One of his current efforts is an international science competition
called FIRST that involves thousands of grade school, middle school
and high school students to build various robotic devices and square
off against each other in the grand tradition of any sporting event.
Indeed, that was his original motivation — our society honors and
extols the virtues of athletes, so why not use the same metaphor for
budding student scientists? He has been extraordinarily successful.

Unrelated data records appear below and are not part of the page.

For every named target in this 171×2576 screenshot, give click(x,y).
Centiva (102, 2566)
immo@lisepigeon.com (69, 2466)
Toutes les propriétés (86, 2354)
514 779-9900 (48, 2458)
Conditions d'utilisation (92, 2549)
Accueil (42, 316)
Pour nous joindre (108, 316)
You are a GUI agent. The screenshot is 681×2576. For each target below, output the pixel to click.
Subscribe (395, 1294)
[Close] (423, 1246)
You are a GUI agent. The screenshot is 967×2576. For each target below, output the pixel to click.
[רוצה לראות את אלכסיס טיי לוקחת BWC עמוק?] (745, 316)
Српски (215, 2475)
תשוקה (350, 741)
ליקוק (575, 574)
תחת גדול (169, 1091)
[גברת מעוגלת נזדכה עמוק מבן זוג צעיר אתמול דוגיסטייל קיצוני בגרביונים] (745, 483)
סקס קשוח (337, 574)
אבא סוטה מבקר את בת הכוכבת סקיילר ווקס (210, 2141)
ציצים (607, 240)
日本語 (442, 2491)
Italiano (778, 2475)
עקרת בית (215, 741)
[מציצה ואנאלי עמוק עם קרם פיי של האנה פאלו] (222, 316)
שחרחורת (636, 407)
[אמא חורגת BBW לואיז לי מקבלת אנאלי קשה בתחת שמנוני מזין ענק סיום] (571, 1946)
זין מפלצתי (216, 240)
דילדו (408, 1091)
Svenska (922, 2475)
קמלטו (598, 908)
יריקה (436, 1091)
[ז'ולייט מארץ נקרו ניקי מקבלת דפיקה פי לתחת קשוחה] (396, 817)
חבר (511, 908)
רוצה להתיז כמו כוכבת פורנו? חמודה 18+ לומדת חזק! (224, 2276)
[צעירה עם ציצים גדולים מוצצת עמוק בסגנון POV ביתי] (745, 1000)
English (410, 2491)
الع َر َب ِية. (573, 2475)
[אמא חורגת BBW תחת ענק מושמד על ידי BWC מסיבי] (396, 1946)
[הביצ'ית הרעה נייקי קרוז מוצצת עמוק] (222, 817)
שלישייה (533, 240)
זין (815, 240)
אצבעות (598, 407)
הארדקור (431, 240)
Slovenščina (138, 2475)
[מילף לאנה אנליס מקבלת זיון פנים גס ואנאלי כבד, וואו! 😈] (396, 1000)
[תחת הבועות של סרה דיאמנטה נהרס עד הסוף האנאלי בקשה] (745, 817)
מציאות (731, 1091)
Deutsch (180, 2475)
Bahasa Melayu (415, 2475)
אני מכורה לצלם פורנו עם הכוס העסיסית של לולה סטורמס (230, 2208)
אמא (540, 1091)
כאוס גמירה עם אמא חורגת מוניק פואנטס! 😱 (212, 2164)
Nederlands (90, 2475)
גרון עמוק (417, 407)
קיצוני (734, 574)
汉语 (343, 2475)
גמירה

Each year’s competition is larger with more teams and more corporate
sponsorship than the last. One of his sponsors’ CEO at a large
aerospace firm put it this way: he told the audience that most of the
engineers are nearing retirement age and he needs to find thousands of
replacements, and find them quickly. So sponsoring FIRST teams isn’t
completely altruistic, it is the best way to develop a farm team and
start locating and encouraging fresh talent. Makes a lot of sense to
me. Kamen now requires his sponsors to kick in four-year college
scholarships too, which is terrific.

Ironically, Kamen was here the day after Lance Armstrong was in town
inking a new deal with Michelob, something else that St. Louis is
famous for (the beer, not Lance.) Kamen also announced last night that
FIRST will hold its final championship rounds in St. Louis starting in
2011. They have outgrown their current digs and he wanted to take the
competition to a city that would be a natural fit for science
buffs.For those of you that aren’t local, this may come as a bit of a
surprise. Not Silicon Valley? Or Austin? Or even Chicago? (That
suggestion drew a big laugh last night.) St. Louis has long roots in
science competitions, stretching back to Lindbergh’s flight and the X
Prize. I am very proud that our region was chosen and look forward to
attending the events.

It is time we considering making science and engineering more of a
spectator sport. We need farm teams, seeding the professional leagues,
we need local venues that will bring out the tailgaters and the
devotees wearing their colors parading around downtown the night
before the big meet. We need commentators that will give us the
play-by-play. We need the winners to be celebrated more than the
annual Westinghouse/Intel scholars or the Nobelists that were just
announced this past week. We need highways names after famous
scientists, not just steroid-laden sluggers. Granted, nerds have come
a long way since I was in high school and couldn’t get a date. But
Kamen showed me just how far we still need to go.